Document section

-=-=-

Please use this identifier to cite or link to this item: http://hdl.handle.net/10174/7818

Title: Development of Bursaphelenchus xylophilus-specific microsatellite markers to assess the genetic diversity of populations from European forests.
Authors: Mallez, S
Castagnone, C
Espada, Margarida
Mota, Manuel
Guillemaud, T
Castagnone-Sereno, P
Keywords: Bursaphelenchus xylophilus
microsatellite markers
Issue Date: 2012
Abstract: The pinewood nematode (PWN), Bursaphelenchus xylophilus (Steiner & Buhrer, 1934), Nickle (Nematoda: Aphelenchoididae) is the causal agent of the pine wilt disease and is currently considered as one of the most important pests and pathogens in the world. Its introduction and spread in new forest ecosystems have considerable consequences both economically and environmentally. Therefore, it is of crucial importance to identify its invasion routes, to determine the origin of new outbreaks and to understand the invasion process of this species to prevent further dissemination of the disease in Europe. In order to address these questions using population genetic approaches, we have been developing a set of PWN-specific microsatellite markers, usable in routine conditions at the individual level, thanks to multiplex PCR coupled with a fast DNA extraction method. Microsatellites were isolated from a genomic library using a procedure combining DNA enrichment and high throughput pyrosequencing as recently described by Malausa et al. (2011). Primers were designed for 71 and 23 perfect and compound microsatellites, respectively, 26 of which were experimentally validated so far. Among them, 18 markers exhibited polymorphism after several rounds of amplification tests. Preliminary results on a set of 190 nematodes from 13 populations indicate a very low level of polymorphism in PWN populations from Portugal and Madeira Island, compared to populations from the native area in North America. The genotyping of a wide collection of samples from Europe, Asia and North America is currently underway in the laboratory. Assessing the genetic diversity of populations indeed constitutes the cornerstone to determine whether the European invasive PWN populations are the result of a single or several independent events of introduction.

-=-=-

Work order 1
From the pinewood nematode abstract, quote the passage starting with "Please use this" and going on through "from European forests.".
Work order 2
Condense the paragraph of the pinewood nematode abstract that begins "The pinewood nematode (PWN)" into a short list that keeps its main facts.
The data that follows is not needed for either task.

Data supplied

-=-=-

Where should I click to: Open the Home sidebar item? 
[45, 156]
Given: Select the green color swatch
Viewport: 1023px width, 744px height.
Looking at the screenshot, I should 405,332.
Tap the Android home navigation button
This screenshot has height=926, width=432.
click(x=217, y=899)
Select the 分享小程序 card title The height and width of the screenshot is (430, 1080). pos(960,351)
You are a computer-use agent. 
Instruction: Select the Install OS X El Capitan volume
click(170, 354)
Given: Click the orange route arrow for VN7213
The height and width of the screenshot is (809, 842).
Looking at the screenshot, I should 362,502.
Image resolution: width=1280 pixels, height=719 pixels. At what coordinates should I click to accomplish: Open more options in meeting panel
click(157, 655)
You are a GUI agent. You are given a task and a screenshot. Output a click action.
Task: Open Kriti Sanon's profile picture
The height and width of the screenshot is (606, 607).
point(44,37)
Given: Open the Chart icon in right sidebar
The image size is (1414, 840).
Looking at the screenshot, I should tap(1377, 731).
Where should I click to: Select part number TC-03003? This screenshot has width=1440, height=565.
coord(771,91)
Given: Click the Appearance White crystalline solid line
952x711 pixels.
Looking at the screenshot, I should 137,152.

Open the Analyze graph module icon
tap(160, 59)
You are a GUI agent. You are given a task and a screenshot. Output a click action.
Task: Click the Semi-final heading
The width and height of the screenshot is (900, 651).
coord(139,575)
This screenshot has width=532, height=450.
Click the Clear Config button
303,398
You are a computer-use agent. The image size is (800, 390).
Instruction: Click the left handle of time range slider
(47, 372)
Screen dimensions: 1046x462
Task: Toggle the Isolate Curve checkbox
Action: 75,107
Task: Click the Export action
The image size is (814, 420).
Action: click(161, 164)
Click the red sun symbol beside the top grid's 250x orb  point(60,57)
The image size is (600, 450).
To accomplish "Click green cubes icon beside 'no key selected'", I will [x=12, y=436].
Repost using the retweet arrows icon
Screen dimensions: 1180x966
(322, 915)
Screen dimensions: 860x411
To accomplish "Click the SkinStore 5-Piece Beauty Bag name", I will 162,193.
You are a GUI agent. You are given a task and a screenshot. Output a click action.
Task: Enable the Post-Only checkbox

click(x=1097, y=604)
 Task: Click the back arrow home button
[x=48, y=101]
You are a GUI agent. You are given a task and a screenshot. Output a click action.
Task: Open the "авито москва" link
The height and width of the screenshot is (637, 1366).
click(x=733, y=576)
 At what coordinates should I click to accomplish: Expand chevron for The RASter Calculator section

-=-=-

Your solution 1
Please use this identifier to cite or link to this item: http://hdl.handle.net/10174/7818

Title: Development of Bursaphelenchus xylophilus-specific microsatellite markers to assess the genetic diversity of populations from European forests.

Your solution 2
- The pinewood nematode (PWN), Bursaphelenchus xylophilus, causes pine wilt disease and is considered one of the world's most important pests and pathogens.
- Its introduction and spread into new forest ecosystems have major economic and environmental consequences.
- Preventing further spread in Europe requires identifying invasion routes, the origin of new outbreaks and the invasion process.
- To do this with population genetics, PWN-specific microsatellite markers are being developed for routine use on individual nematodes, using multiplex PCR and fast DNA extraction.
- Microsatellites were isolated from a genomic library by DNA enrichment combined with high-throughput pyrosequencing (Malausa et al., 2011).
- Primers were designed for 71 perfect and 23 compound microsatellites. Of these, 26 have been validated so far, and 18 were polymorphic.
- Preliminary results on 190 nematodes from 13 populations show very low polymorphism in populations from Portugal and Madeira Island compared with native North American populations.
- Genotyping of samples from Europe, Asia and North America is underway, to determine whether European invasive populations stem from a single introduction or several independent introductions.